End Point: Mortality
Mortality with diagnosis was obtained from the National Mortality Registry. Mortality diagnoses are encoded according to ICD-10 (codes indicated in parentheses) and were categorized into diseases as follows: CVD (I), cancer (C,D), respiratory diseases (J), other diseases (A, B, M, N, Q), diseases relating to the nervous system (G, R54), gastrointestinal diseases (K), metabolic diseases (E), and mental disorders (F). The category for accidents (V01–X59) comprised also murder (Y04) (n = 1) and external causes with unclear intentionality (Y10–Y34 and Y87) (n = 3). Suicide (X60–X84, X87), sudden death of unknown cause (R96), and mortality without medical certificates determining the cause of death (R99) were included as three separate categories.

Mediators and Confounders
Potential mediating and confounding factors were operationalized in accordance with a recent publication based on the HUNT-2 study predicting disability from anxiety and depression (29), and selected a priori. The study is not designed to test formally hypotheses of mediation. To the extent that truly mediating factors are confused to be confounders, we are overadjusting our model, thereby resulting in underestimation of the true effects of anxiety and depression on mortality.

Information on age and gender was obtained from the national population registry, and age was encoded in decades with the group 20 to 29 as reference category.

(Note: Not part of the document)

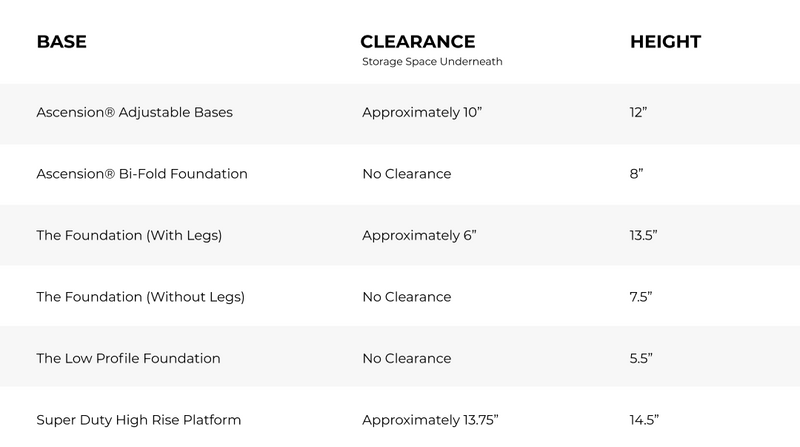Select the Ascension Adjustable Bases row name
800x447 pixels.
[134, 112]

Physical health was assessed by somatic diagnoses and somatic symptoms, all based on self-report. A sum of somatic diagnoses comprising angina pectoris, asthma, cancer, diabetes, epilepsy, hypotension, infarction, muscle-skeletal diseases, respiratory disease, stroke, and thyroidal diseases was computed; each diagnosis was weighted for associated mortality. Weights were based on unstandardized regression coefficients obtained from a logistic regression model including all diagnoses associated with mortality as well as age and gender. Diagnoses negatively associated with mortality (hypothyroid disease, goiter, fibromyalgia, osteoarthritis, and ankylosing spondylitis) were excluded from the index. The index for somatic diagnoses was encoded as a continuous variable in the regression models.

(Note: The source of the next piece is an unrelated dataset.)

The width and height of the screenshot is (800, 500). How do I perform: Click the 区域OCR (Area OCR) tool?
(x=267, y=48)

Accordingly, an index for somatic symptoms was computed as the number of organ systems from which symptoms were reported, comprising gastrointestinal symptoms (four questions on nausea, heartburn, diarrhea, and constipation), sensation (two questions on hearing and sight), cardiovascular symptoms (one question on palpitations), and respiratory symptoms (one question on respiratory problems). As for somatic diagnoses, somatic symptoms were weighted for their association with mortality before they were summed up as an index for somatic symptoms. Musculoskeletal symptoms (pain in neck, shoulders, elbow, hands, breast, back (three areas), hips, knees, and ankles) and headaches (two questions on headache and migraine) were adjusted for age, gender, and other somatic symptoms; they were negatively associated with mortality; and consequently, they were not included in the weighting procedure nor in the index.

Self-evaluated physical impairment was computed as an index ranging from 0 to 4, indicating the number of moderate or severe impairments due to somatic disease, musculoskeletal complaint, hearing, and sight.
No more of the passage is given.